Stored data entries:
———

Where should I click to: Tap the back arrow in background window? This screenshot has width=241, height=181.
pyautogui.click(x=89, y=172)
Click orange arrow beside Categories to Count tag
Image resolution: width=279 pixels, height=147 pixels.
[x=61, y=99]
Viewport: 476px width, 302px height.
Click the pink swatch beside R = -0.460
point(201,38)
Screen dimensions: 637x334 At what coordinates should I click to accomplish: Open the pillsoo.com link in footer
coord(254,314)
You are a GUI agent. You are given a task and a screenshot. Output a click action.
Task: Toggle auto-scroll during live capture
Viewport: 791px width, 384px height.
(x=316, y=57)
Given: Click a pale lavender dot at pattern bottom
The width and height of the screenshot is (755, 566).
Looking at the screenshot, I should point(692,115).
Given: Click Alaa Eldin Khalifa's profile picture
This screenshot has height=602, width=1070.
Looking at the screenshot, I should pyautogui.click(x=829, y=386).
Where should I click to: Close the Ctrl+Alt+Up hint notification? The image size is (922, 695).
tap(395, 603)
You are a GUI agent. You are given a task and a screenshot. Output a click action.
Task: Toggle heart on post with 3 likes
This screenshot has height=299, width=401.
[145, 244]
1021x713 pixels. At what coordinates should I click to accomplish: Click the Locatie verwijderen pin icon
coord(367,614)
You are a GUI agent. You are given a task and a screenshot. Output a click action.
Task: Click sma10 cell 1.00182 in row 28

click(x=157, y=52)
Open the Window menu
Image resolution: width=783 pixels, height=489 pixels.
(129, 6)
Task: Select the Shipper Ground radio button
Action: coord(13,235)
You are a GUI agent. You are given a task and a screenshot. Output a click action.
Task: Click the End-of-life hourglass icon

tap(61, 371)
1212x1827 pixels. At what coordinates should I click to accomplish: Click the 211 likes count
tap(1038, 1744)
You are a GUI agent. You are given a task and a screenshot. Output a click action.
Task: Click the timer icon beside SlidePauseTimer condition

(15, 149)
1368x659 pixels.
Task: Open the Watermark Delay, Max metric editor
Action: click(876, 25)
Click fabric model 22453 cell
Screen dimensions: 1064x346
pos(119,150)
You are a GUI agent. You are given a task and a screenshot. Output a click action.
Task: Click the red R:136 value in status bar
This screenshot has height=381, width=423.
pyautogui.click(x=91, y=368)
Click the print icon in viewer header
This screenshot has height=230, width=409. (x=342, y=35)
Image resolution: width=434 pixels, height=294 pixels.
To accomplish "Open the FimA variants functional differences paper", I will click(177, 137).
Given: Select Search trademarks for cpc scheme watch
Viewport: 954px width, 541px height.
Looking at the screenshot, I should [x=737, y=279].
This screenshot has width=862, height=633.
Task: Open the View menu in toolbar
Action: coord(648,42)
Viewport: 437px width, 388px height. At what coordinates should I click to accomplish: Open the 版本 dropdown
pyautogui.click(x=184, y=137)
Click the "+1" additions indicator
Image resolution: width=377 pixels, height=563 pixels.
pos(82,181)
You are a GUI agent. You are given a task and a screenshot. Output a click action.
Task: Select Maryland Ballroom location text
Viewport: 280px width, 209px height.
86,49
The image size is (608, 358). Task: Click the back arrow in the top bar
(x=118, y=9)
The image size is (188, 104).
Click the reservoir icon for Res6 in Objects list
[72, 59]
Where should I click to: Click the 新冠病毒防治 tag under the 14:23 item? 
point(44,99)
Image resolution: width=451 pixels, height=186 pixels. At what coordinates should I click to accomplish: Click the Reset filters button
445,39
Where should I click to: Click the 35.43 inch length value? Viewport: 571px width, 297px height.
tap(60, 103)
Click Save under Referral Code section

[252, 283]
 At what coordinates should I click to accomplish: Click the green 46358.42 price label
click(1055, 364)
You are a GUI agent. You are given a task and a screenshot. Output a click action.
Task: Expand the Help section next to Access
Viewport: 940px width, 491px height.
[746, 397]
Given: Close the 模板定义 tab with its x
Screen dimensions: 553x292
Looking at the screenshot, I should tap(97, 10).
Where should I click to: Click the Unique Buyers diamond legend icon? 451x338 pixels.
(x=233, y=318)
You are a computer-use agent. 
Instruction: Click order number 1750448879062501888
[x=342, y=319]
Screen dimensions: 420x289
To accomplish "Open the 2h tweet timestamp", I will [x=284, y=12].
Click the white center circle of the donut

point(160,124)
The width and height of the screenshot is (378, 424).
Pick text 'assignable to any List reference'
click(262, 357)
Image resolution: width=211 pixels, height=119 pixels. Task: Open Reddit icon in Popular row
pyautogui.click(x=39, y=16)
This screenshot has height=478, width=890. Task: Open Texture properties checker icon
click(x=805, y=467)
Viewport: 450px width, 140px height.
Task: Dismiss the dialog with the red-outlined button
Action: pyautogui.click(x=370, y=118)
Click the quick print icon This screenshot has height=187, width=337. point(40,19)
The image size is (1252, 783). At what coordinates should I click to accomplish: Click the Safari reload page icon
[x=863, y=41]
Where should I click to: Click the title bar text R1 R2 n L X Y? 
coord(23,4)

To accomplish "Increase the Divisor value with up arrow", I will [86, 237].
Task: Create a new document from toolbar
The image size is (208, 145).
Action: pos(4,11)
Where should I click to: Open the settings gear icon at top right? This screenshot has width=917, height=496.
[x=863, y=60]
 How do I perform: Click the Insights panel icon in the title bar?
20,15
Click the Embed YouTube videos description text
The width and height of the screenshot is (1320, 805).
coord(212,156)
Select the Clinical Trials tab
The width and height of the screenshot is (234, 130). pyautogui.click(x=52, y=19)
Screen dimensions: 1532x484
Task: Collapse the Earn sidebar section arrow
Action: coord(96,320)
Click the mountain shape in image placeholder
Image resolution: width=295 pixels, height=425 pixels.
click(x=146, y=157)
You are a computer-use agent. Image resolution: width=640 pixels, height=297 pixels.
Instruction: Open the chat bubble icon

———

All lines with the word "Toggle" need to be copied from the data above.

Answer:
Task: Toggle auto-scroll during live capture
Task: Toggle heart on post with 3 likes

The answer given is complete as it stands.